Published February 14, 2014

THROUGH the thin covering placed in the name of secrecy, this world has been allowed to see it all — spy wars and celebrated undercover agents stalking places and people for the purported sake of patriotism, nation, race and religion. The objective has been as much intelligence-gathering as it has been to deter and intimidate everyone around. And as conspicuousness goes, the Pakistani intelligence agencies can doubtless rival the most visible spy networks there have ever been. There is little in the country that cannot be, logically, blamed on these agents, and with time, the substance in allegations of intelligence agencies committing blatant excesses has been increasing.

In recent days, these accusations have related to a young man who went missing in Bahawalnagar last year and the sudden telltale disappearance of an anti-drone activist in Islamabad. On Wednesday, a report submitted in the Supreme Court by the Punjab police hinted at the possible involvement of the ISI in the Bahawalnagar case. In the other case, the anti-drone activist went missing some 10 days ago, just when he was about to take his case, built around the death of his son and brother in a drone strike in 2009, to Europe.
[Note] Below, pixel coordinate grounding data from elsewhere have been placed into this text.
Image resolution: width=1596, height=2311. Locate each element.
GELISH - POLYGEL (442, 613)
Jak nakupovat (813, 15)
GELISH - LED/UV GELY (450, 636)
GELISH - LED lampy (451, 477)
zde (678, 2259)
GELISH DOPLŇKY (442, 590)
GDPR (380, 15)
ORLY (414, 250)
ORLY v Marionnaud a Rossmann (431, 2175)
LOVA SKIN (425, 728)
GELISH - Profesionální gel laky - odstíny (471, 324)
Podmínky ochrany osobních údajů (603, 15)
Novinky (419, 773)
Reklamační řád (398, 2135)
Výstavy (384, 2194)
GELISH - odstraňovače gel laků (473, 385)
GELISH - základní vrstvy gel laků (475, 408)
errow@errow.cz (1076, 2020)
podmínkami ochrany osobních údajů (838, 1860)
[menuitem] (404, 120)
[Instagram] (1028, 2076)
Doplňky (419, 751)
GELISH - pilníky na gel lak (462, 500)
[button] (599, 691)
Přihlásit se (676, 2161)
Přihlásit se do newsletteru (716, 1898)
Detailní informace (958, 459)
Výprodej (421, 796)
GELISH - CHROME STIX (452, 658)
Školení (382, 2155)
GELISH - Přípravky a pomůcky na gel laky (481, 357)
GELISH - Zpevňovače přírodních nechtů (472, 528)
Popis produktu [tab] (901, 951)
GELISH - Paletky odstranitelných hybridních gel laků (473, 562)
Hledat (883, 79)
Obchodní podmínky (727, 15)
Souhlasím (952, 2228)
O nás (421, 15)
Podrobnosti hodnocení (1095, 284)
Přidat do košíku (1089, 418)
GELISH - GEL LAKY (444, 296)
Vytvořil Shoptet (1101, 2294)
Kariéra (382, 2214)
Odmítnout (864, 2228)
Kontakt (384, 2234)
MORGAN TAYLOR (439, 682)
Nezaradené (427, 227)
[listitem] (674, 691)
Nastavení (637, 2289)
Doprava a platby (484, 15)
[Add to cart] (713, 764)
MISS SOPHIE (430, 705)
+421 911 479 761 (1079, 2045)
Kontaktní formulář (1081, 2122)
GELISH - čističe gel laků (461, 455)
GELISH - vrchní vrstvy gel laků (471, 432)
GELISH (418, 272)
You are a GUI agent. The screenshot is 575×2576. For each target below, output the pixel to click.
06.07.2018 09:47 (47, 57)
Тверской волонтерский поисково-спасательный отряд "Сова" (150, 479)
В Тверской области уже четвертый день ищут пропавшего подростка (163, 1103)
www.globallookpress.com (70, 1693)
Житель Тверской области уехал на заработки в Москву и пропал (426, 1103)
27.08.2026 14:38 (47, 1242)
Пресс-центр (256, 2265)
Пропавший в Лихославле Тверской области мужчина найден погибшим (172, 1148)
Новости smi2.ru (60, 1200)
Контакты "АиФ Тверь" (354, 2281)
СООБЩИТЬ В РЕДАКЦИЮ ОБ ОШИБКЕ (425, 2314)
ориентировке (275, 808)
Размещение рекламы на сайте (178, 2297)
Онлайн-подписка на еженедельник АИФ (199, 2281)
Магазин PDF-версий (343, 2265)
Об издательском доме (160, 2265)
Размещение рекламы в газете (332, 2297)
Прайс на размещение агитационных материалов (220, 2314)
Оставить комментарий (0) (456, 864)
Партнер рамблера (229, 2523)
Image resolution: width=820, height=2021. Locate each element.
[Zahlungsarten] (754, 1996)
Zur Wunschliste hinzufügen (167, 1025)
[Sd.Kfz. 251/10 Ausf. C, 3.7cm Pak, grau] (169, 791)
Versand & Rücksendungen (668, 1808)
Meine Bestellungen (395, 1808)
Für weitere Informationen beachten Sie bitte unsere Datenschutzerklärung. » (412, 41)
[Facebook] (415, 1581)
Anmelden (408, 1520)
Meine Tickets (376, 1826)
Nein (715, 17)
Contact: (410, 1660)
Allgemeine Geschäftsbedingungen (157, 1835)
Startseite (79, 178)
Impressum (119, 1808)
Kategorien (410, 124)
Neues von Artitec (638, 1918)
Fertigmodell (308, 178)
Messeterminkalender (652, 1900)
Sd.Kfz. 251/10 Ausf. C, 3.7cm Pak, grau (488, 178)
Regardless of the impact of the activist’s being picked up by mysterious men in the midst of the drive to obtain figures for the number of civilians killed in drone attacks, it is alarming that these disappearances continue. They have been going on despite court interventions and growing protests by lawyers, rights activists and people at large. The ‘campaign’ to rein in the agencies appears to have got stuck.

The government has so far done little to betray that it has the resolve to remove suspicions regarding the state’s intelligence agencies including the ISI. A good first step in a necessary clean-up exercise would be for the government to assert some control over these agencies’ workings. That has not been attempted in times where a government is ready to delegate its functions to peace committees comprising journalists and other non-official members. Instead, and not unexpectedly, the government has come up with the Protection of Pakistan Ordinance. Mooted in ‘extraordinary’ circumstances, this law raises genuine fears about its utilisation in legalising some actions purported to be carried out under cover, altogether doing away with the thin veneer beneath which the secret world has so far existed. Having thus stated its intentions, the government has returned to its refrain about the supremacy of democracy and to the vows of resolving all issues — from the war against militancy to the trouble in Balochistan — amicably. Democracy is certainly not about the elected being content with the illusion of power while the shots are called by the likes of mysterious silhouettes and their modern legalised reincarnations.